• [Given instruction] Edit the rows below so that each occurrence of "Instruction" becomes "Command", with nothing else altered.

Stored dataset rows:

>> BEGIN

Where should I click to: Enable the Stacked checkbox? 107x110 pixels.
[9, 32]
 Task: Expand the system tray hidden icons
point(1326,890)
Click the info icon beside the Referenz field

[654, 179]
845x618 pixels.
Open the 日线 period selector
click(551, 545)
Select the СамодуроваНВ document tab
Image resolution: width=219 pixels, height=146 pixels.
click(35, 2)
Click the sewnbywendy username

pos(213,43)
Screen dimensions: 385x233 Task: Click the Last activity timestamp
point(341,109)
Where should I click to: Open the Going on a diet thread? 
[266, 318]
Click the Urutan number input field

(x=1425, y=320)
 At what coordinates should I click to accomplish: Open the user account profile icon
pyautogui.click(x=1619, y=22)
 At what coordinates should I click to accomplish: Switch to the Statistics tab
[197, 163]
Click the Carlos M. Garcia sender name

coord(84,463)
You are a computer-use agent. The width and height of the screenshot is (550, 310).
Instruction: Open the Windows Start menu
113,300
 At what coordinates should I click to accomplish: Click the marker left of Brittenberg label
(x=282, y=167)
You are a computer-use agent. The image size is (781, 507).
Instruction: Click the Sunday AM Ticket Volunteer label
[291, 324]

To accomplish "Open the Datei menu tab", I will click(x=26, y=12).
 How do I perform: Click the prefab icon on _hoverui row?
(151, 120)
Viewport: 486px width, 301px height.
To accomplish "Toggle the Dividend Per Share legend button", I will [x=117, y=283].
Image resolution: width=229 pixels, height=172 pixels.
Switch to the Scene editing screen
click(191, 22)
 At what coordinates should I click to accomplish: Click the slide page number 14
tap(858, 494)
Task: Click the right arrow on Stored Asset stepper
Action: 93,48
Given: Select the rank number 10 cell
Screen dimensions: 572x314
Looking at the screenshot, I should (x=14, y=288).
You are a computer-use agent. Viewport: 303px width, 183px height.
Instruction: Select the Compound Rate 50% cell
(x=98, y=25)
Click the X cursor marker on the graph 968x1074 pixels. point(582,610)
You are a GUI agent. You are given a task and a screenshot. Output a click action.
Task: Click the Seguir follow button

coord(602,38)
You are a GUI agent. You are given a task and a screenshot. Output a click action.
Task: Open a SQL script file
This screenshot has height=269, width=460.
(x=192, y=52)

>> END

• [Exercise response]
Where should I click to: Enable the Stacked checkbox? 107x110 pixels.
[9, 32]
 Task: Expand the system tray hidden icons
point(1326,890)
Click the info icon beside the Referenz field

[654, 179]
845x618 pixels.
Open the 日线 period selector
click(551, 545)
Select the СамодуроваНВ document tab
Image resolution: width=219 pixels, height=146 pixels.
click(35, 2)
Click the sewnbywendy username

pos(213,43)
Screen dimensions: 385x233 Task: Click the Last activity timestamp
point(341,109)
Where should I click to: Open the Going on a diet thread? 
[266, 318]
Click the Urutan number input field

(x=1425, y=320)
 At what coordinates should I click to accomplish: Open the user account profile icon
pyautogui.click(x=1619, y=22)
 At what coordinates should I click to accomplish: Switch to the Statistics tab
[197, 163]
Click the Carlos M. Garcia sender name

coord(84,463)
You are a computer-use agent. The width and height of the screenshot is (550, 310).
Command: Open the Windows Start menu
113,300
 At what coordinates should I click to accomplish: Click the marker left of Brittenberg label
(x=282, y=167)
You are a computer-use agent. The image size is (781, 507).
Command: Click the Sunday AM Ticket Volunteer label
[291, 324]

To accomplish "Open the Datei menu tab", I will click(x=26, y=12).
 How do I perform: Click the prefab icon on _hoverui row?
(151, 120)
Viewport: 486px width, 301px height.
To accomplish "Toggle the Dividend Per Share legend button", I will [x=117, y=283].
Image resolution: width=229 pixels, height=172 pixels.
Switch to the Scene editing screen
click(191, 22)
 At what coordinates should I click to accomplish: Click the slide page number 14
tap(858, 494)
Task: Click the right arrow on Stored Asset stepper
Action: 93,48
Given: Select the rank number 10 cell
Screen dimensions: 572x314
Looking at the screenshot, I should (x=14, y=288).
You are a computer-use agent. Viewport: 303px width, 183px height.
Command: Select the Compound Rate 50% cell
(x=98, y=25)
Click the X cursor marker on the graph 968x1074 pixels. point(582,610)
You are a GUI agent. You are given a task and a screenshot. Output a click action.
Task: Click the Seguir follow button

coord(602,38)
You are a GUI agent. You are given a task and a screenshot. Output a click action.
Task: Open a SQL script file
This screenshot has height=269, width=460.
(x=192, y=52)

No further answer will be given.